-- TO DO --
Output range, inclusive: from the line containing "Task: Click the VAE list refresh button" to the line containing "Screen dimensions: 2176x1083". Restate those lines from the data below word for word and only those.

-- RECORDS TO USE --

=== Section Start ===

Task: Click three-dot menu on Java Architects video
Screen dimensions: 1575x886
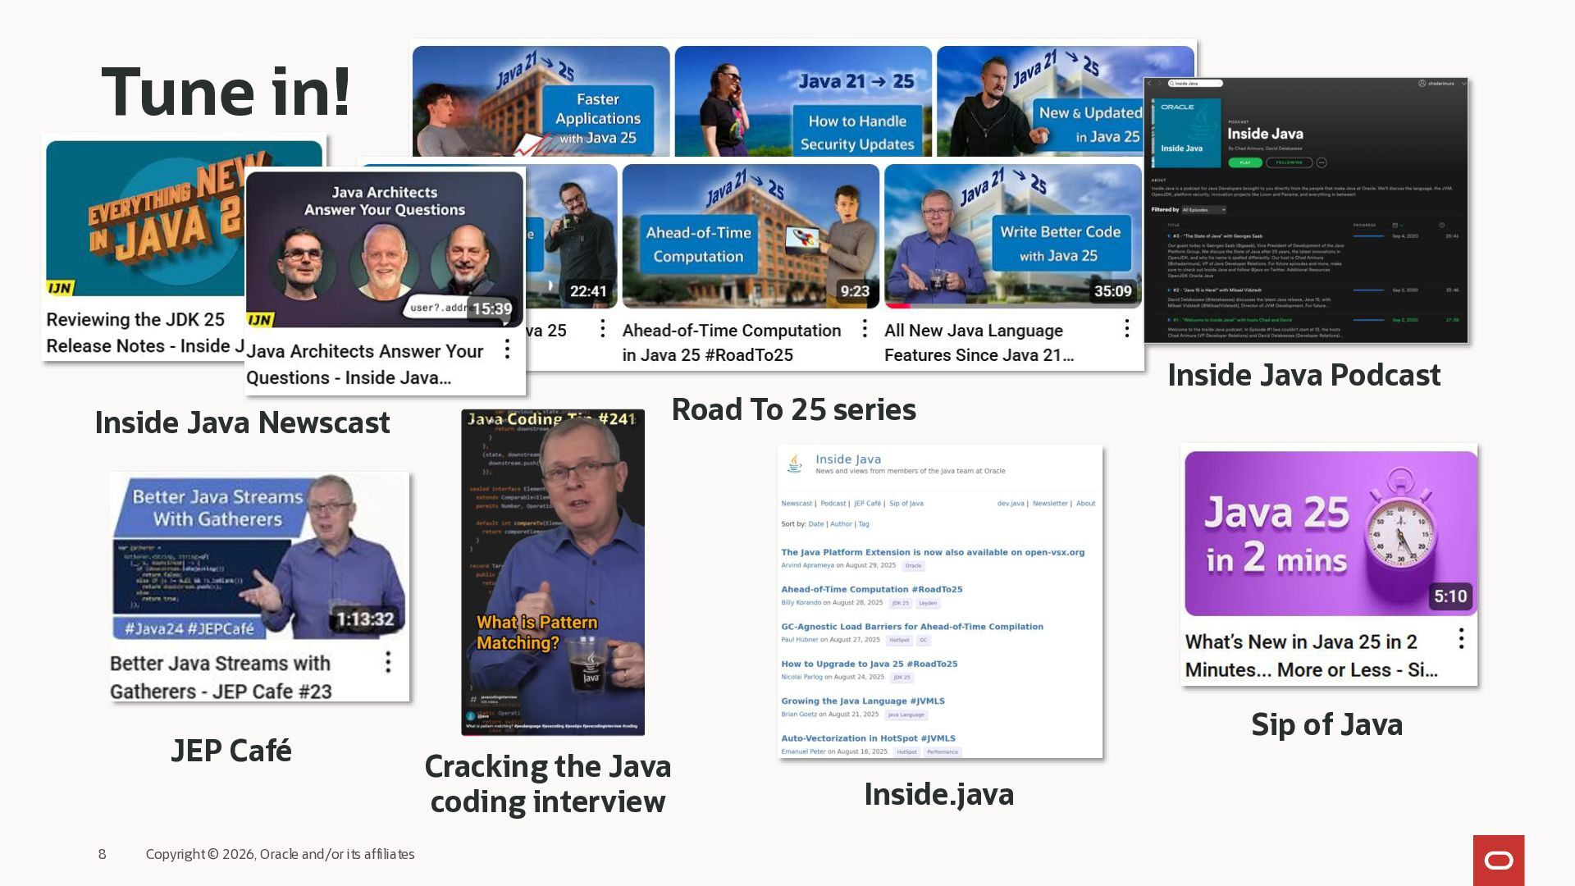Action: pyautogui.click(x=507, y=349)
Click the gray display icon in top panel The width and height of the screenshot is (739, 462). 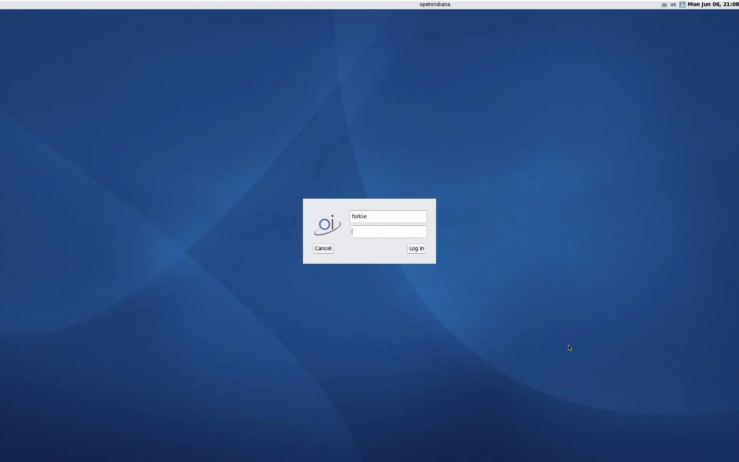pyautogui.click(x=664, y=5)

=== Section End ===
=== Section Start ===

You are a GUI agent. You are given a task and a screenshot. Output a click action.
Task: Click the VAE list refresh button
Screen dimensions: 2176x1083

=== Section End ===

-- TASK OUTPUT --
Task: Click the VAE list refresh button
Screen dimensions: 2176x1083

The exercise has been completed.